::: THE RECORDS :::

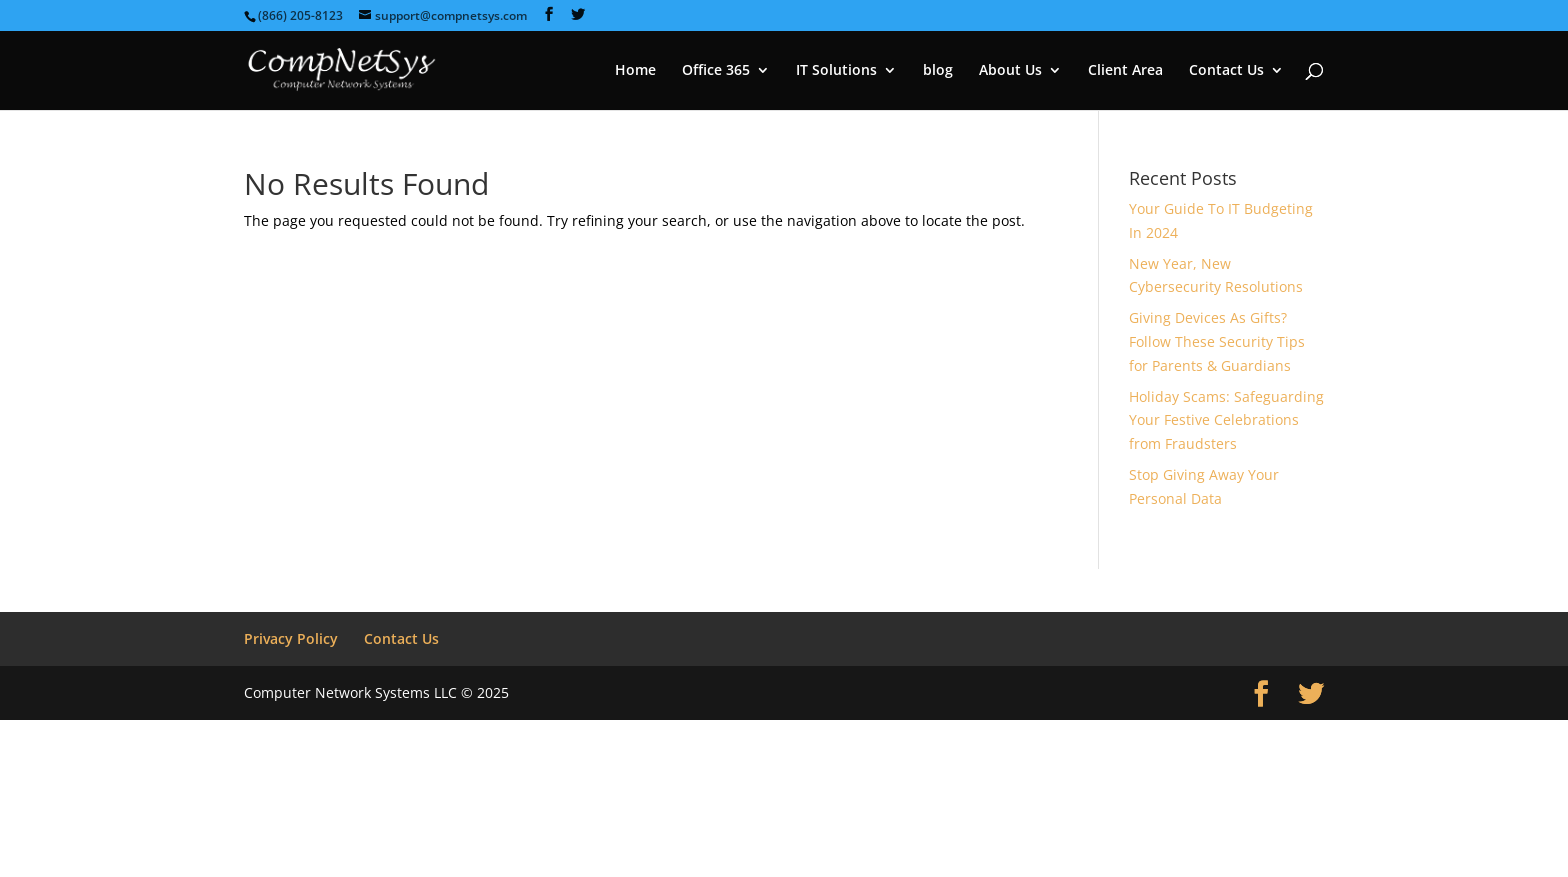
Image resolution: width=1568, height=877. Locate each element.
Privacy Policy (291, 638)
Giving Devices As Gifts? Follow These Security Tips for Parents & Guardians (1217, 341)
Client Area (1125, 71)
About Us (1010, 71)
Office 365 (716, 71)
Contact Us (1226, 71)
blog (938, 71)
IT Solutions (836, 71)
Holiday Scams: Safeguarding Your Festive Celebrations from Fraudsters (1226, 420)
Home (635, 71)
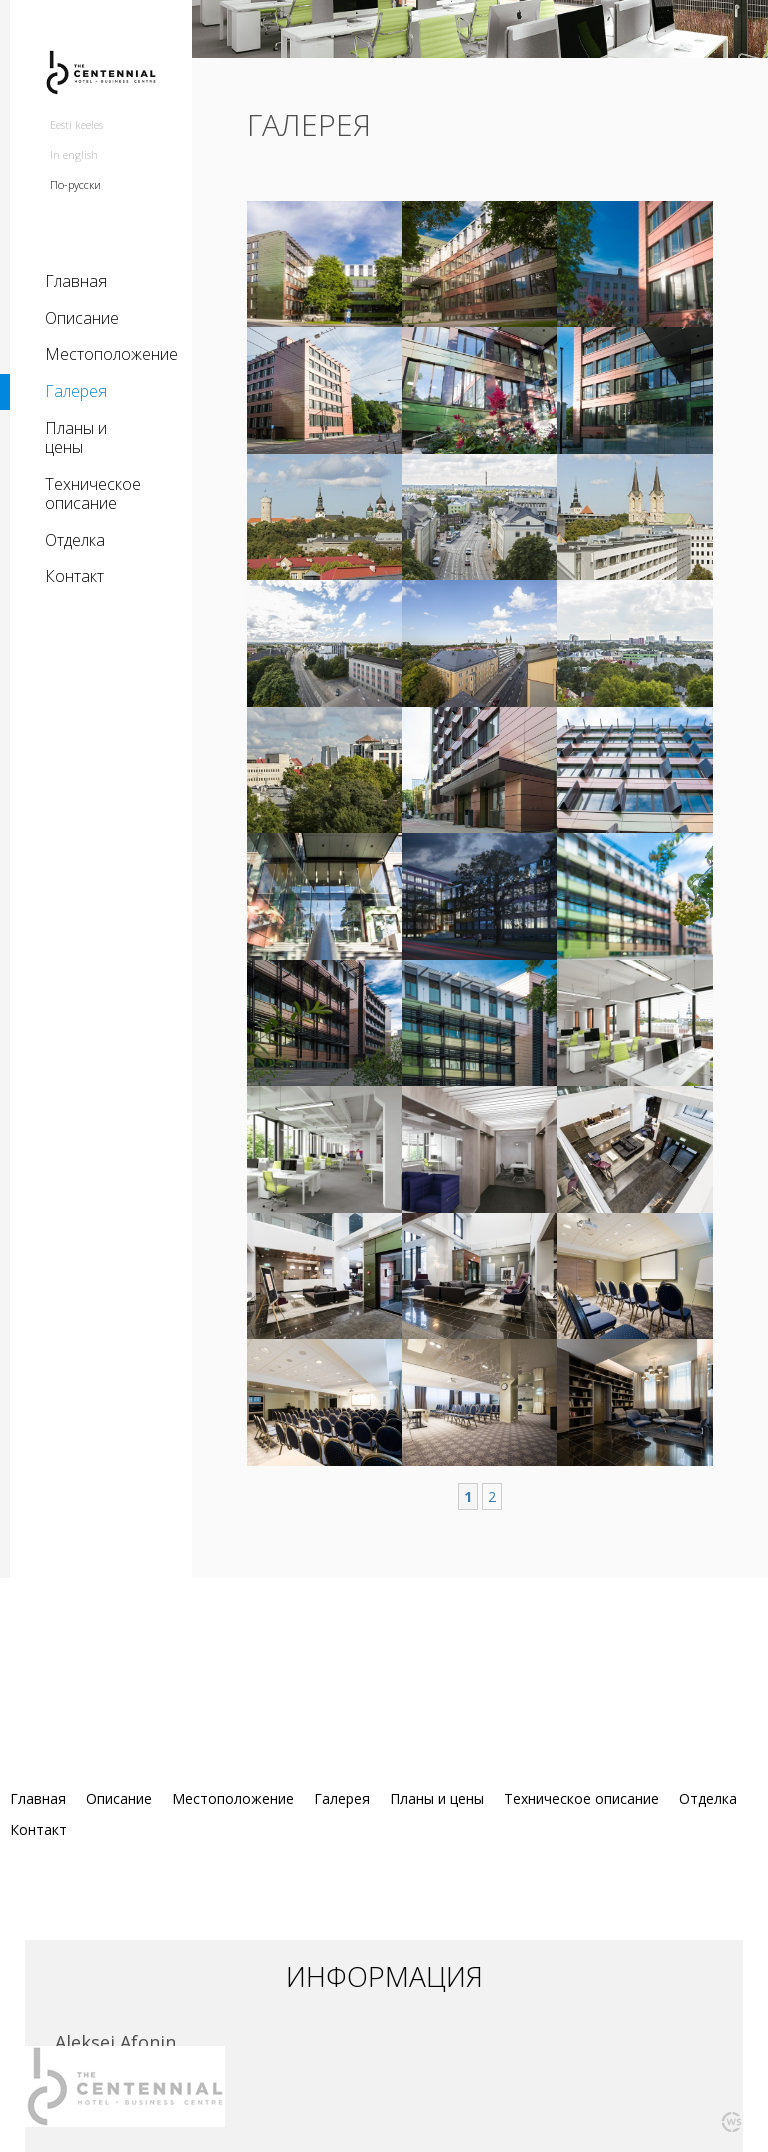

:::

**WORK TO DO:** Copy out every line of the source data word for word, with nothing changed. Leave out the pictures.

**SOLUTION TO THIS EXERCISE:**
Image resolution: width=1568, height=877. Locate each element.
Privacy Policy (291, 638)
Giving Devices As Gifts? Follow These Security Tips for Parents & Guardians (1217, 341)
Client Area (1125, 71)
About Us (1010, 71)
Office 365 (716, 71)
Contact Us (1226, 71)
blog (938, 71)
IT Solutions (836, 71)
Holiday Scams: Safeguarding Your Festive Celebrations from Fraudsters (1226, 420)
Home (635, 71)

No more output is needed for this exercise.